Viva Dona Gertrudes! (Arquivo JRS) |
A
tarde anunciava trovoada passageira quando eu já estava na casa da Dona
Gertrudes, que festejava os seus quase cem anos anos. Todo final de ano é assim:
reencontro-festa dos parentes e amigos, onde a gente sempre aproveita as agradáveis prosas
de caiçaras de outras gerações. Não demorou para vir chuva barulhando e coriscando.
“É coisa rápida, passa logo. Espere só
estrondar umas duas ou três vezes”, falou do meu lado uma figura garantida
de todo ano: o Ataliba, caiçara do lado do Norte, mas que há muito tempo se
mudou para o centro da cidade. Depois de quarenta e sete anos trabalhando
embarcado (na pesca e cuidando de lanchas de passeio), ele se aposentou.
Conversar
com o Ataliba é ouvir de tudo, mas o que mais me agrada é ver as suas emoções
ao contar coisas do mar, de tempo em que viveu embarcado em grandes barcos pesqueiros:
“A gente pescava desde o litoral capixaba
até quase no Rio Grande do Sul. Tinha lugar de pesca que ficava por volta de
vinte horas de viagem até o porto mais próximo. No Rio de Janeiro, nas
principais fábricas de sardinhas enlatadas, eram toneladas e toneladas de
sardinhas que a gente deixava! Aqui mesmo em Ubatuba, o barco esvaziava para
abastecer as salgas do Altino Maciel, do Igawa, do Gitano... Era fartura de
peixe! Até mesmo para fazer adubo a gente entregava peixe! Imagine você que a
caixa de sardinhas, pesando oitenta quilos, era entregue a cinco cruzeiros (Cr$
5,00). Era barato demais! Agora, veja só, se acabou o peixe. Imagine entregar
peixe até para adubo! Eu já dizia
naquele tempo que um dia isso tudo se acabaria. Era perseguição demais aos coitados dos peixes!”.
Se recordando
de coisas impressionantes, o Ataliba contou:
“Tem gente que tem um poder especial. Eu me
lembro de um homem que passava de vez em quando na Rampa (área dos bares e
mercearias e do comércio de pescados, na Barra dos Pescadores) ajustando
balanças. Ele, com apenas dois dedos, envergava enormes pregos, encostando
ponta com cabeça. Uma vez, estando ele na peixaria do Caetano, eu lhe dei um
prego, desses de 22 por 48, só para ver a proeza que tanta gente admirava.

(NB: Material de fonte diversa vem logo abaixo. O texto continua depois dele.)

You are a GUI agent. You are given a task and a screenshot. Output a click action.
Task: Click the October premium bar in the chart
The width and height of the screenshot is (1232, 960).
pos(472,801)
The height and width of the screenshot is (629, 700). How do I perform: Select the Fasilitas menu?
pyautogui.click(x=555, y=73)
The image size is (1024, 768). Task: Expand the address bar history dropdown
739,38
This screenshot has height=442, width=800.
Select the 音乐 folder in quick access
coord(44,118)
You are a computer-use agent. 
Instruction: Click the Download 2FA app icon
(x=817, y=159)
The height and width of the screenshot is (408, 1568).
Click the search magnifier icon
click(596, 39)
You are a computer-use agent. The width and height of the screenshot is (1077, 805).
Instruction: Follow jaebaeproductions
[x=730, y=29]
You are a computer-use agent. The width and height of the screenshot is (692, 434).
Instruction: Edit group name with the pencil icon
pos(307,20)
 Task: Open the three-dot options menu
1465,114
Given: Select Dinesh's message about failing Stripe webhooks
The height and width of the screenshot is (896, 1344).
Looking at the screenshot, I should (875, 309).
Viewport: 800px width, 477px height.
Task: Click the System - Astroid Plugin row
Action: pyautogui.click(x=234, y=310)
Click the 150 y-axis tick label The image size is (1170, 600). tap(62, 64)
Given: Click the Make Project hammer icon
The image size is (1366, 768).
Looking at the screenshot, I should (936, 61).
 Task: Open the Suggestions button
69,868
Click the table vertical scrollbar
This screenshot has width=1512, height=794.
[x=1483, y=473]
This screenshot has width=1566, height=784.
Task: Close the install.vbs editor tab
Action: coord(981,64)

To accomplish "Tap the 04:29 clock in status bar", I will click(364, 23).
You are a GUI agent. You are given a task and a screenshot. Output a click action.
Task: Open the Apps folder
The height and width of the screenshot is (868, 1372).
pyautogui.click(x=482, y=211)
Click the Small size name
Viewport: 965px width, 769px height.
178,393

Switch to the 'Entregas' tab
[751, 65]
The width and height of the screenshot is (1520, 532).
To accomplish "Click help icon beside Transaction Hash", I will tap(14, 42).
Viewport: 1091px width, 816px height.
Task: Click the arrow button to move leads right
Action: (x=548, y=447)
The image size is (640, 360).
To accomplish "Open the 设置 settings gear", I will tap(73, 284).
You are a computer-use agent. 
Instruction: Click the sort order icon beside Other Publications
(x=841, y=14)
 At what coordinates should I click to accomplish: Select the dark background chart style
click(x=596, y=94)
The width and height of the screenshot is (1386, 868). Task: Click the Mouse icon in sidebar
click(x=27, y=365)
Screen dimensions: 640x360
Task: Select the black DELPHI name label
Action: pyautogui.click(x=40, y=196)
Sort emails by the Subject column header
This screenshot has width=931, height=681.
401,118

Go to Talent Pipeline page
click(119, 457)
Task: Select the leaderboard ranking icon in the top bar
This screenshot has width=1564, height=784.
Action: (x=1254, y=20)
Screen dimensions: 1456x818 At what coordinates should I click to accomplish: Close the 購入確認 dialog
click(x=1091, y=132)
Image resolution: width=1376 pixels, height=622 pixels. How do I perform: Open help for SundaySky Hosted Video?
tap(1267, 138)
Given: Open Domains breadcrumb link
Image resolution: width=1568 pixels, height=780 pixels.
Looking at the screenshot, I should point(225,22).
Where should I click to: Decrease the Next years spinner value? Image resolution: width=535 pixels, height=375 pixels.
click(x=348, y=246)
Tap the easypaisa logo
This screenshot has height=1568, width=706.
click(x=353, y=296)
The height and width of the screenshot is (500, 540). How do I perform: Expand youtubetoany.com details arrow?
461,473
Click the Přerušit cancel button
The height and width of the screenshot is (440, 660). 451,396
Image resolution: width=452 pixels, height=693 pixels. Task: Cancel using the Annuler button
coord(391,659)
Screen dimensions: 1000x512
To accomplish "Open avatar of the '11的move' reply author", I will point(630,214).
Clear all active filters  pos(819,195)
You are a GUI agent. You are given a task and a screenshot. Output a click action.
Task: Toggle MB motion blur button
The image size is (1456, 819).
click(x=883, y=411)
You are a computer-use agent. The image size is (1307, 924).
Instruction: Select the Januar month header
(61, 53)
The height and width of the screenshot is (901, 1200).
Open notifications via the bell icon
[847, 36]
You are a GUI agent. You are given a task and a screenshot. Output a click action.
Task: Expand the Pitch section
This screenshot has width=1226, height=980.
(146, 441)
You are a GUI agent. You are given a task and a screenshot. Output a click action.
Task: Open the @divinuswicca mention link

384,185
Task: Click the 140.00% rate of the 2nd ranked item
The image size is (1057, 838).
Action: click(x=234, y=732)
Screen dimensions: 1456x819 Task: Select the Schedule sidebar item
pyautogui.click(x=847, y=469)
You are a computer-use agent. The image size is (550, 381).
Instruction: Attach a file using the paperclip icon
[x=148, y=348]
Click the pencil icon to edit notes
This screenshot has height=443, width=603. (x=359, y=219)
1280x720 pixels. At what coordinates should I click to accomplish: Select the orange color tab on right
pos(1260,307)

Assim, diante dos meus olhos, sem fazer força nenhuma, o prego se dobrou. Fiquei
bobo. Em outra ocasião, tinha um sujeito com um galo chamando a atenção de quem
zanzava por ali, na ponte que vai para o Perequê-açu: ele fazia um galo
arrastar tranquilamente uma viga de 12 [6 x 12 cm], de peroba. E não era pequena não! Imagine você! Se ajuntava um monte de gente para ver aquilo: um galo arrastando
uma viga como se não fizesse nenhum esforço. De repente, chegou o Cristino, do Perequê-açu, trazendo um cacho de banana. No meio do cacho vinha uma cobra, mas ele não
sabia. Quando passou perto daquela gente toda olhando o galo, ele quis saber o
porquê. Logo as pessoas lhe disseram que a ave arrastava uma viga sobre a ponte
pra lá e pra cá. Ele olhou e viu outra coisa: o galo puxava furiosamente era
uma palha de esteira, bicava, largava, tornava a arrastar. Então, veja você: a
cobra, que estava no dormindo no cacho de banana quebrou o feitiço. As pessoas
estavam encantadas, viam uma coisa, mas era outra. Imediatamente o Cristino disse: ‘Vocês
estão cegos? Eu só tô vendo um galo brincando com uma palha de taboa, de
esteira velha!’. Na verdade, o dono do galo tinha poder, um magnetismo forte. Ele
fazia todo mundo enxergar uma coisa que não era. É, meu amigo, cobra quebra
feitiço. Aquilo confirmou o que os nossos velhos já diziam, não é mesmo?”.
Parabéns,
Dona Gertrudes! Valeu mais um ano e uma oportunidade de reencontrar toda essa gente
boa! Que todos nós tenhamos um bom ano próximo.